>> START Text to read

Famous figures make cameos in Pearl's debut novel
'The Dante Club' captures avid readers with 'investigative skills, engaging plot'
by Zak Salih / senior writer
Almost a century before the Fantastic Four and
the Justice League of America, when trouble brewed along the gaslight
lit streets in 1865 Boston, hope was in the hands of an intellectual
fellowship of poets, doctors, publishers and professors known as
the Dante Club.
Such is the conceit of Matthew Pearl's debut
novel "The Dante Club," recently released in paperback.
Real-life poets Henry Wadsworth Longfellow and James Russell Lowell,
writer and doctor Oliver Wendell Holmes and publisher J.T. Fields
combine powers to usher in the first American translation of Dante
Alighieri's "Inferno." Until then, the Italian poet
and his famous epic poem about a journey of spiritual absolution
through hell were unknown to the American masses.
So we have the historical aspect of the novel.
And the fictional aspect, you ask? It turns out that Pearl casts
the brains of these four thinkers against the merciless brawn of
a mysterious serial killer prowling the metropolis of post-Civil
War Boston. What catches the attention of this group is that the
murders are meticulously based on those punishments that Dante doles
out for the sinners in his poem.
Fitting with a poem based on a journey through
the circles of hell, the murders are executed with the kind of gruesomeness
reserved for the cinema of Hollywood or the fiction of Stephen King.
A judge who refused to cast a vote on the Fugitive Slave Act is
punished in the same way Dante punishes the neutrals in his fictive
hell: his corpse is found on sandy ground next to a blank banner,
suppurating wounds engorged with maggots, flies and wasps.
Like most good whodunit murder mysteries, there
are many potential suspects who would use Dante's poetry to
exact violence upon Boston. Irate Italian professors jealous of
their national treasure, scholastically suffering students, Boston
detectives, suppressive university department heads and mischievous
thieves all are suspect. Ralph Waldo Emerson and Nathaniel
Hawthorne make brief appearances as well, though thankfully not
as murder suspects or victims.

>> END Text to read

= What this task involves =
Retype the passage of the review of "The Dante Club" from "A judge who" up to and including "suspects or victims.".

>> START Data excerpts

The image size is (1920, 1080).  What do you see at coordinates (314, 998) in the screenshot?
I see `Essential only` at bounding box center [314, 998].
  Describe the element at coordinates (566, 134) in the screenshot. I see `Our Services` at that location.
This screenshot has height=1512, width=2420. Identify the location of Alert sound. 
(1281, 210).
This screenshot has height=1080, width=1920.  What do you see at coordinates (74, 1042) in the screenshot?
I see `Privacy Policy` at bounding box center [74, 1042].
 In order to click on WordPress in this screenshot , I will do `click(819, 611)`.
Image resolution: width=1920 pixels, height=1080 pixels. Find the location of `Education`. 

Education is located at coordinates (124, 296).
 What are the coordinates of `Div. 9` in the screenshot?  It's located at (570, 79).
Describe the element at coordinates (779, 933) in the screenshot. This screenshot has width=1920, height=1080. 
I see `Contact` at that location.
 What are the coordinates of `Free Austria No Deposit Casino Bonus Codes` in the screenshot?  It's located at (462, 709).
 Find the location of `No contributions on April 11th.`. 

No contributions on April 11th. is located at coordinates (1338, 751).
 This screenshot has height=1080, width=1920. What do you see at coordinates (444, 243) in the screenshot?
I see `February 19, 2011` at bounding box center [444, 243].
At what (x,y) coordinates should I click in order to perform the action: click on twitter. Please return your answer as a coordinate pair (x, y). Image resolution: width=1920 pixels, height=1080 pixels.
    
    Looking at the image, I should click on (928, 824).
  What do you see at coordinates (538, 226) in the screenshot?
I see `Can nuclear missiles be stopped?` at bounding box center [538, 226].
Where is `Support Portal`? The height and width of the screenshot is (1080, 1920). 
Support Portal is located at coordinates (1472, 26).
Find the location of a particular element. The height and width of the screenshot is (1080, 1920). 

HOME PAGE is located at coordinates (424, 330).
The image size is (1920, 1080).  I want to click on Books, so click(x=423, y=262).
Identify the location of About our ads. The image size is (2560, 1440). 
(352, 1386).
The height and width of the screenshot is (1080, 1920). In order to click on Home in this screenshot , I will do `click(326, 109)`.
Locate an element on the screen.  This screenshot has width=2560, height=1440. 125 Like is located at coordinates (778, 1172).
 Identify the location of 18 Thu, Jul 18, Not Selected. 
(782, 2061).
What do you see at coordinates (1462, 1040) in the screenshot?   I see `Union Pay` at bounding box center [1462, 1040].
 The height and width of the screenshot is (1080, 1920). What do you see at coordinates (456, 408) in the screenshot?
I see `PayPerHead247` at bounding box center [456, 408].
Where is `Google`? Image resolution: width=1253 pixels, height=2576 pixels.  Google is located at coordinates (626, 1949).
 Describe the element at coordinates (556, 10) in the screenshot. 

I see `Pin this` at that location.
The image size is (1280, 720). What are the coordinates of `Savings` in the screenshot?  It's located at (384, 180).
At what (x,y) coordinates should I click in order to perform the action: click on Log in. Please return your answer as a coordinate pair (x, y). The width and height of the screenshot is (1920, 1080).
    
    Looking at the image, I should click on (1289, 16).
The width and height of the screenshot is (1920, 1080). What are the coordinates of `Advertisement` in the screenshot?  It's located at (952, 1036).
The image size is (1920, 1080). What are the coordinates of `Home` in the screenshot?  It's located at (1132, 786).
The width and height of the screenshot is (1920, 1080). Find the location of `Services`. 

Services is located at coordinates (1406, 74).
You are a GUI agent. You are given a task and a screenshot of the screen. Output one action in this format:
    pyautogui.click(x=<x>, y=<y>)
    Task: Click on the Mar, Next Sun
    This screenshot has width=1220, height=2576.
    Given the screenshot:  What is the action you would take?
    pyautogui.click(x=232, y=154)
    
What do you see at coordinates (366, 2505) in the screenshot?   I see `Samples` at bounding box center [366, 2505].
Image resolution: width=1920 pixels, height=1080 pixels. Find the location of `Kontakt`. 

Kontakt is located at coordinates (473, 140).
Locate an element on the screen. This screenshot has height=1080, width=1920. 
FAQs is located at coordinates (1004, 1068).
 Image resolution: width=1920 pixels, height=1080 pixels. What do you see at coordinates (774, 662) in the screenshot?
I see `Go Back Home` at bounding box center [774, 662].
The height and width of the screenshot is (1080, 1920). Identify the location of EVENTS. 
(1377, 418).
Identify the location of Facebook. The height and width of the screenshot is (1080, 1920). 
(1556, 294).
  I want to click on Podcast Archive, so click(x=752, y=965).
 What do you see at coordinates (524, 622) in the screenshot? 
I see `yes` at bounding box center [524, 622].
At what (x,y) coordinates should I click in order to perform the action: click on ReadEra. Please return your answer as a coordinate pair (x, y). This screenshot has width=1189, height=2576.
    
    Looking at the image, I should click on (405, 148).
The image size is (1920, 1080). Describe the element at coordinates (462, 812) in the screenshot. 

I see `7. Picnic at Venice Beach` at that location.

>> END Data excerpts

= Solution to the exercise =
A judge who refused to cast a vote on the Fugitive Slave Act is
punished in the same way Dante punishes the neutrals in his fictive
hell: his corpse is found on sandy ground next to a blank banner,
suppurating wounds engorged with maggots, flies and wasps.
Like most good whodunit murder mysteries, there
are many potential suspects who would use Dante's poetry to
exact violence upon Boston. Irate Italian professors jealous of
their national treasure, scholastically suffering students, Boston
detectives, suppressive university department heads and mischievous
thieves all are suspect. Ralph Waldo Emerson and Nathaniel
Hawthorne make brief appearances as well, though thankfully not
as murder suspects or victims.